Ответ на этот вопрос Оленин ищет в сопоставлении своей прошлой жизни с тем, что он переживает в настоящий миг. Прежняя жизнь кажется ему гадкой. Он видит себя эгоистом, тогда как, в сущности, для себя ему ничего не было нужно. И он, окруженный природой и как бы погруженный в ее лоно, приходит к мысли, что счастье состоит в том, чтобы жить для других.

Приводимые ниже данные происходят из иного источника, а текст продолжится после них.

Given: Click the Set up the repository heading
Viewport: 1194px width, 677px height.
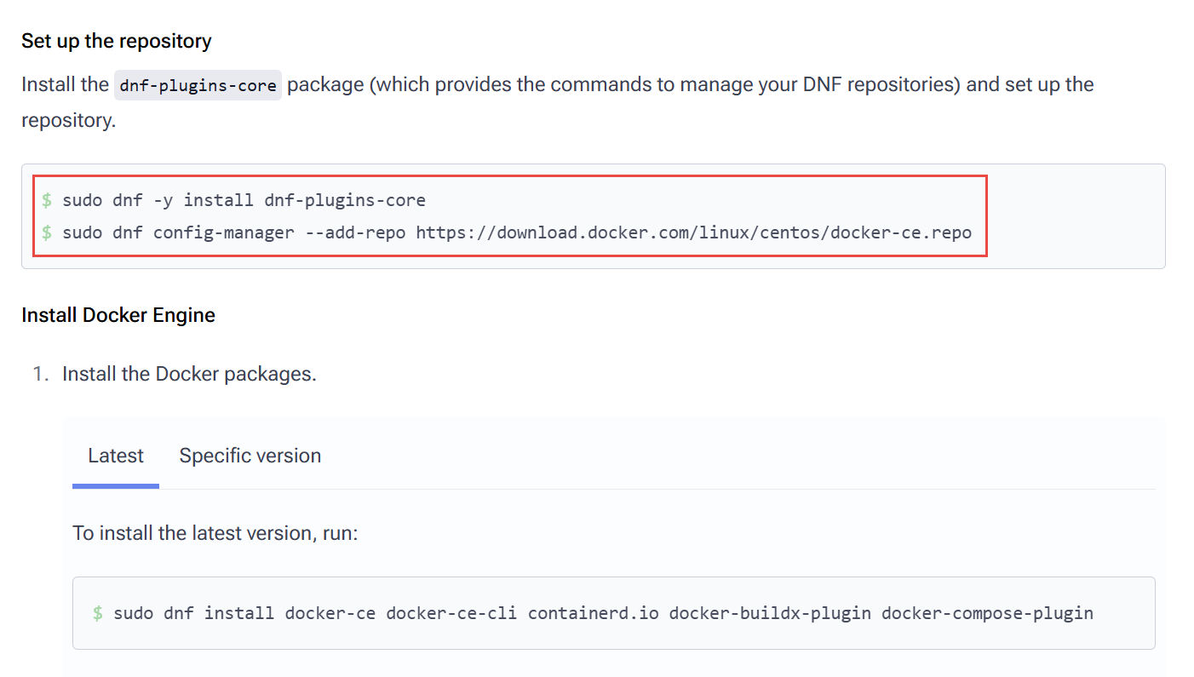Looking at the screenshot, I should (117, 41).
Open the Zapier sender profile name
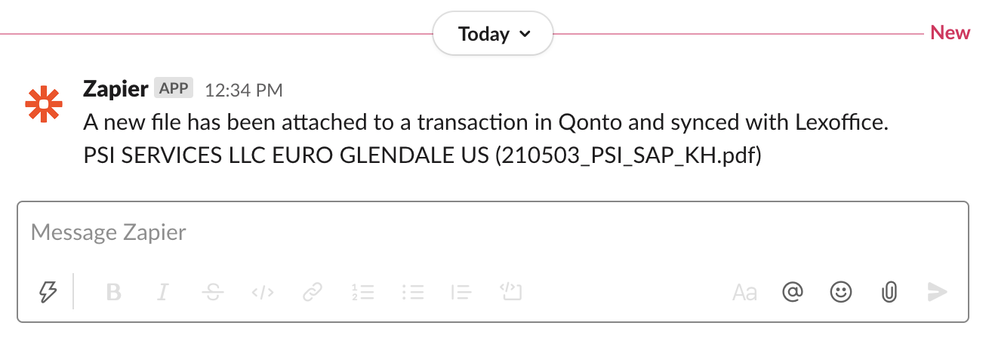The height and width of the screenshot is (338, 989). [x=116, y=88]
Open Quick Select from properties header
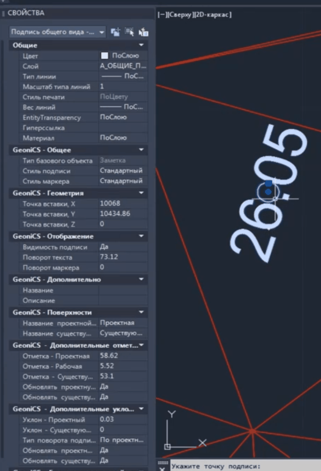The width and height of the screenshot is (321, 471). 143,32
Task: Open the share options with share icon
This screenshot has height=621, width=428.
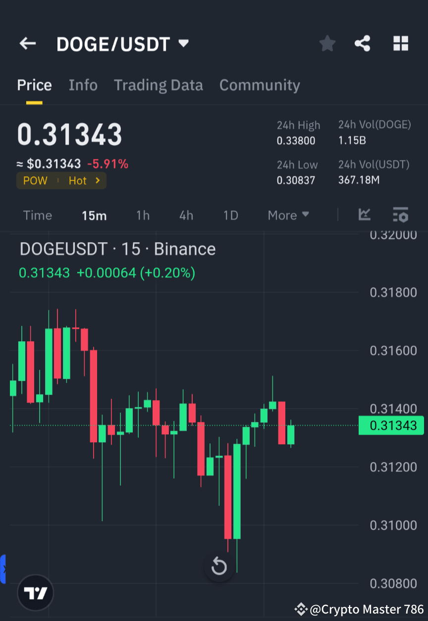Action: (x=363, y=43)
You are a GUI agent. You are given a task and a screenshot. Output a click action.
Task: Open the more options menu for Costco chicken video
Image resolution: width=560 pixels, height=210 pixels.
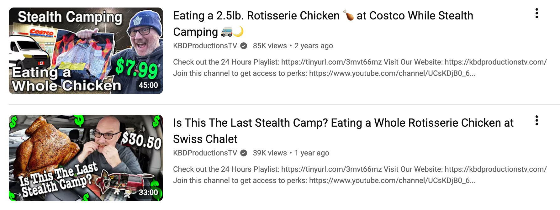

Сама потребность счастья в человеке законна. Эгоистические желания (богатство, слава, удобства жизни) незаконны, поскольку в иных условиях могут не найти удовлетворения. Законны лишь любовь и самопожертвование, поскольку всегда могут быть удовлетворены, несмотря на внешние условия. Оленину показалось, что он открыл новую истину («Ведь ничего для себя не нужно, отчего же не жить для других?»), и это заставляет его торопиться в станицу, чтобы обдумать открытие и найти случай сделать добро.
Но погода вдруг переменилась. Переменился и характер леса. Оленину вдруг стало жутко. Он стал трусить. Ему грезились абреки, убийства, казалось, вот-вот придется защищать свою жизнь «и умирать или трусить». «Он вспомнил и о Боге и о будущей жизни так, как не вспоминал до этого давно. А кругом была та же мрачная, строгая, дикая природа. „И стоит ли того, чтобы жить для себя…, когда вот-вот умрешь и умрешь, не сделав ничего доброго, и так, что никто не узнает“. Он пошел по тому направлению, где предполагал станицу…»[465]
Между тем лес становился все мрачнее, и на душе все пасмурнее. Оленину стало страшно, как никогда. Он стал молиться Богу, и одного только боялся — что умрет, не сделав ничего доброго, хорошего. А ему так хотелось жить, чтобы совершить подвиг самопожертвования. Далее читатель видит, что, как только Оленин вырывается из объятий природы, как она тут же становится ему чужой и угрожающей. Ведь переживание смертного ужаса и есть «голос» «мрачной, строгой, дикой природы». (Здесь у Толстого является уже чеховское переживание природы как совершенно чуждого человеку начала.) И Оленин невольно оказывается в положении необходимого самоопределения по отношению к этому чужому началу. Ему только кажется, что он собирается готовиться к подвигу «самопожертвования». Оленин до конца повести будет балансировать на границе «Я для себя» и «Я для других», так и не найдя согласия ни с собой, ни с миром станицы.
По прошествии времени, правда, ему показалось, что он вжился в станичную жизнь. Прошедшее виделось ему уже чем-то совершенно чуждым, а будущее вне того мира, в котором он теперь жил, не занимало его. Его оскорбляло то, что домашние, родные, приятели думают о нем, как о погибшем человеке. Хотя он сам, в новом своем положении, считал их погибшими. Он был убежден, что ему никогда не придется раскаиваться в том, что он избрал такой образ жизни. Отсюда, «из-под крылышка Ерошки», «ему ясна казалась вся та ложь, в которой он жил прежде и которая уже и там возмущала его, а теперь стала ему невыразимо гадка и смешна. Он с каждым днем чувствовал себя здесь более и более свободным и более человеком…»[466]
Отныне героя Толстого будет завораживать неразмышляющая простота природной жизни и жизни «простых людей», главное достоинство которых состоит в отсутствии страха смерти. А с исчезновением этого страха разрешаются едва ли не все противоречия жизни.Мировоззренческая борьба со страхом смерти присуща не только толстовскому герою, хотя в его становлении она приобретает все большее и большее значение. Она присуща и самому Толстому и, наконец, разрешается его собственным этическим поступком — уходом из привычной жизненной среды. И этот уход оказывается уходом в смерть.